WL#7364: RBR: Enhanced Applier Thread Progress Details

Affects: Server-8.0   —   Status: Complete

EXECUTIVE SUMMARY
=================

This worklog aims at improving/fixing the stats that are shown through
SHOW PROCESSLIST, INFORMATION_SCHEMA.PROCESSLIST,
PERFORMANCE_SCHEMA.THREADS and PERFORMANCE_SCHEMA.EVENTS_STAGES_* for
the SQL thread when it is applying row events. This is motivated by
the fact that users do not have a clue of what is happening when the
SQL thread is applying a ROW event. In fact, currently wrong
information can be reported through PROCESSLIST.  Therefore, users
should at least be able to see through PERFORMANCE_SCHEMA tables what
is the correct state of the SQL thread and what exactly it is doing at
the moment.  This minimal information is of great help to troubleshoot
Row-based Replication problems.

The work on this worklog should be later extended with further
PERFORMANCE_SCHEMA additions that export many more stats for RBR.

SOLUTION
========

- Fix the command field: set it to NULL (or QUERY(?))

- Put in the "Info" field the contents of Rows_query_log_event.

- Fix a proper THD_STAGE_INFO for when the thread is applying
  row events.

- Add RBR stages for reporting how far the SQL thread has processed
  each ROW event (lets call it bundle of RBR changes).

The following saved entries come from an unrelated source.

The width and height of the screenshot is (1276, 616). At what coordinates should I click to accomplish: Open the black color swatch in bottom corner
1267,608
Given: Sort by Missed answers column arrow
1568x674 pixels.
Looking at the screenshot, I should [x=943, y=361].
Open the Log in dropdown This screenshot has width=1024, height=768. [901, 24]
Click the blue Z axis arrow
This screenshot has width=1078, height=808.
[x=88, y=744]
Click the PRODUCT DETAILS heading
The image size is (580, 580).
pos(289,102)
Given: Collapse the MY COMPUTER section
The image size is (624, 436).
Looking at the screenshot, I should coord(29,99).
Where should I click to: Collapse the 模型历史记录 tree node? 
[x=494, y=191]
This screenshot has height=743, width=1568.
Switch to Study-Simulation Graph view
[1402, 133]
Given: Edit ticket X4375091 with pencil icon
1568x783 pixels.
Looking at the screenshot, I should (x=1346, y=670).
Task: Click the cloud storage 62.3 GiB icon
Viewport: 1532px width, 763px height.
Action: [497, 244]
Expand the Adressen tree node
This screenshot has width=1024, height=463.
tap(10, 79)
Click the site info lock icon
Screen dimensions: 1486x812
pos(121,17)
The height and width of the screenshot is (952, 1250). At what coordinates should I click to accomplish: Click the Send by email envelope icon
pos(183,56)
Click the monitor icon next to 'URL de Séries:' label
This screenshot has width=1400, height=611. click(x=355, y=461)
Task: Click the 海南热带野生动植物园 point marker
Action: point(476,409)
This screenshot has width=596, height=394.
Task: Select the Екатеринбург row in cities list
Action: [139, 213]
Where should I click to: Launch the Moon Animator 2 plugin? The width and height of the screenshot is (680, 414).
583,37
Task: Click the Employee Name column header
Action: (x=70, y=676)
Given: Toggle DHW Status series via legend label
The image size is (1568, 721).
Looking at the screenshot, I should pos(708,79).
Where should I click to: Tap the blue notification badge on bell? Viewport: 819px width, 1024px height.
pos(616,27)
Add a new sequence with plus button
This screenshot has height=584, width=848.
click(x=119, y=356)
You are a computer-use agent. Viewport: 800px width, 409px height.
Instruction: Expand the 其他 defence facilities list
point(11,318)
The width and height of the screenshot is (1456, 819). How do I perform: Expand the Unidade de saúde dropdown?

  This is reported through performance_schema stages tables.

FUNCTIONAL REQUIREMENTS
-----------------------

F1. SHOW PROCESSLIST SHALL have the following fields updated
    with accurate information when processing a Delete, Write,
    or Update_rows_log_event:

    - command: NULL / (QUERY?)
    - db --> the database the row event is changing
    - Info --> NULL or the contents of Rows_query_log_event if
      available or the statement itself (for BINLOG '' statements)

F2. SELECT command, db, Info FROM INFORMATION_SCHEMA.PROCESSLIST SHALL
    have the following fields updated with accurate information
    when processing a Delete, Write, or Update_rows_log_event:

    - command --> same as SHOW PROCESSLIST
    - db --> same as SHOW PROCESSLIST
    - Info --> same as SHOW PROCESSLIST

F3. SELECT PROCESSLIST_DB, PROCESSLIST_STATE, PROCESSLIST_INFO 
    FROM PERFORMANCE_SCHEMA.THREADS SHALL have the following fields
    updated with accurate information when processing a Delete,
    Write or Update_rows_log_event:

    - processlist_db --> same as SHOW PROCESSLIST
    - processlist_command --> same as SHOW PROCESSLIST
    - processlist_info --> same as SHOW PROCESSLIST

F4. There SHALL be three new Performance schema stages:
    - Applying batch of row changes (write)
    - Applying batch of row changes (update)
    - Applying batch of row changes (delete)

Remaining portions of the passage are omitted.